-- Material for the task --
┌──

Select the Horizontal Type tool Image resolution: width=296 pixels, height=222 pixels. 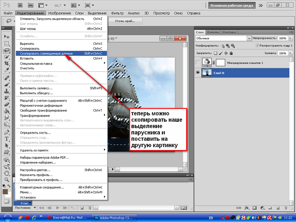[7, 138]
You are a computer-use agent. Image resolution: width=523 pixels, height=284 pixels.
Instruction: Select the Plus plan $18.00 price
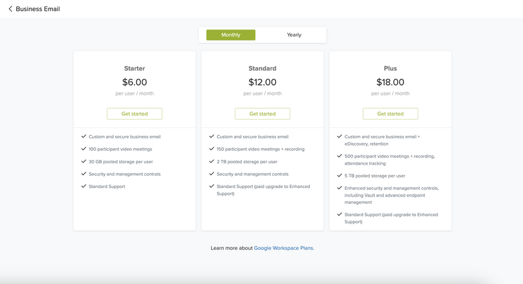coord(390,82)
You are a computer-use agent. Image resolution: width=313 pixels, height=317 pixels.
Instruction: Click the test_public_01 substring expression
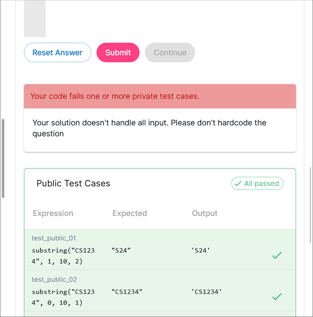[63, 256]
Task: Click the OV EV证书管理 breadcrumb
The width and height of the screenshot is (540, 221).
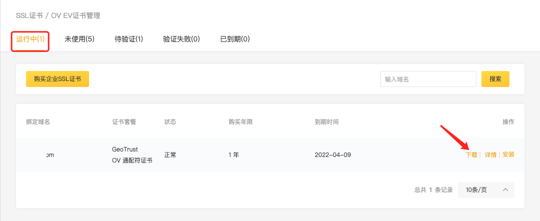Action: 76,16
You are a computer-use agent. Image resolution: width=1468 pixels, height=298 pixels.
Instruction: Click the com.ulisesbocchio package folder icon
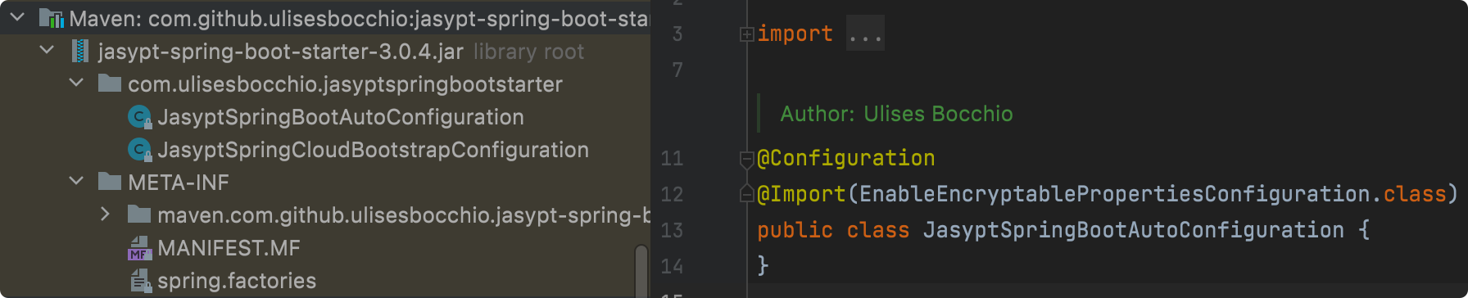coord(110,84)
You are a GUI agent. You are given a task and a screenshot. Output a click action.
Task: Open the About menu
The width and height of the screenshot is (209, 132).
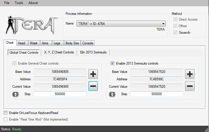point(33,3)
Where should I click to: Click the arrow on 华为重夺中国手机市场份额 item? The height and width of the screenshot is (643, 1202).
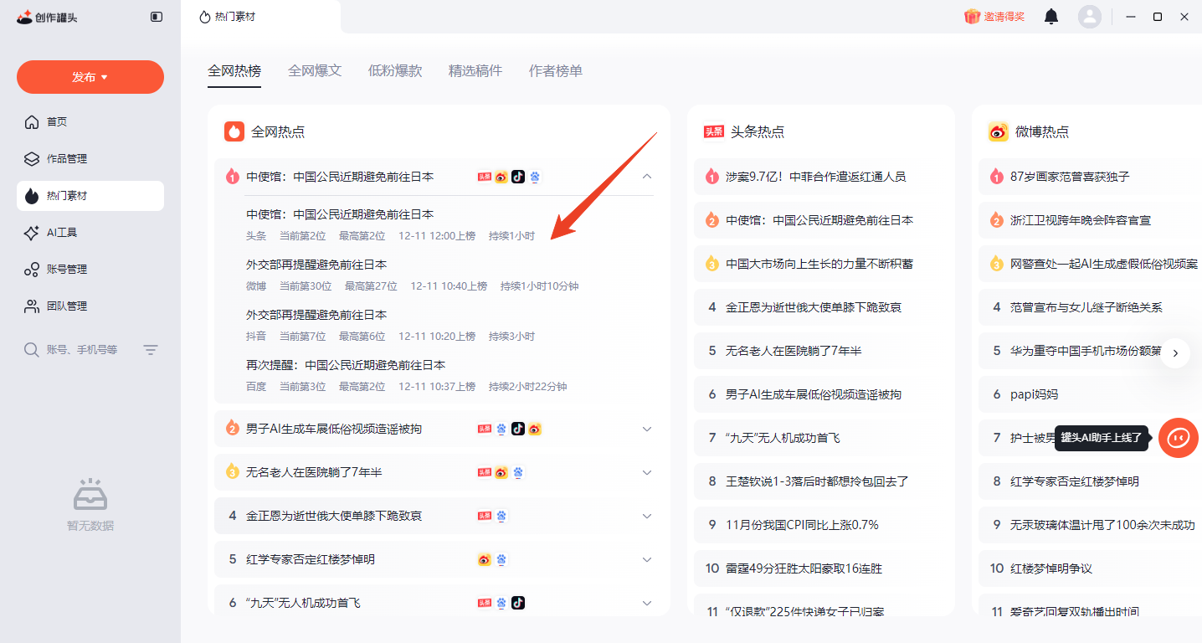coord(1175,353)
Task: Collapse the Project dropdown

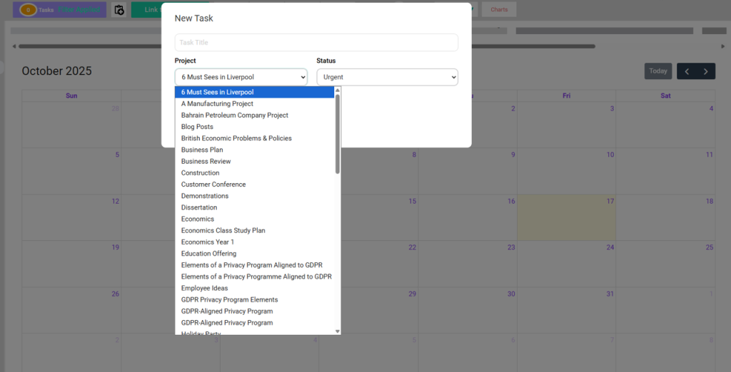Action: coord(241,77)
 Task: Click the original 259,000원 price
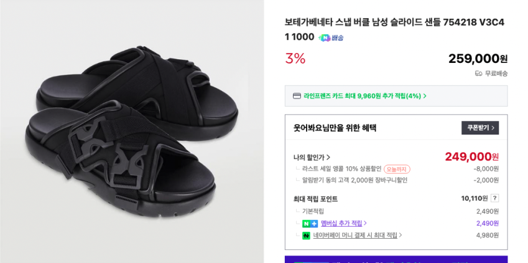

└──

-- Directions --
Could you retype exactly the lines running from the one with "You are a GUI" to the end of the material above, pictures omitted?

-- Answer for this exercise --
You are a GUI agent. You are given a task and a screenshot. Output a click action.
Task: Open the About menu
The width and height of the screenshot is (209, 132).
point(33,3)
Where should I click to: Click the arrow on 华为重夺中国手机市场份额 item? The height and width of the screenshot is (643, 1202).
coord(1175,353)
Task: Collapse the Project dropdown

Action: coord(241,77)
 Task: Click the original 259,000원 price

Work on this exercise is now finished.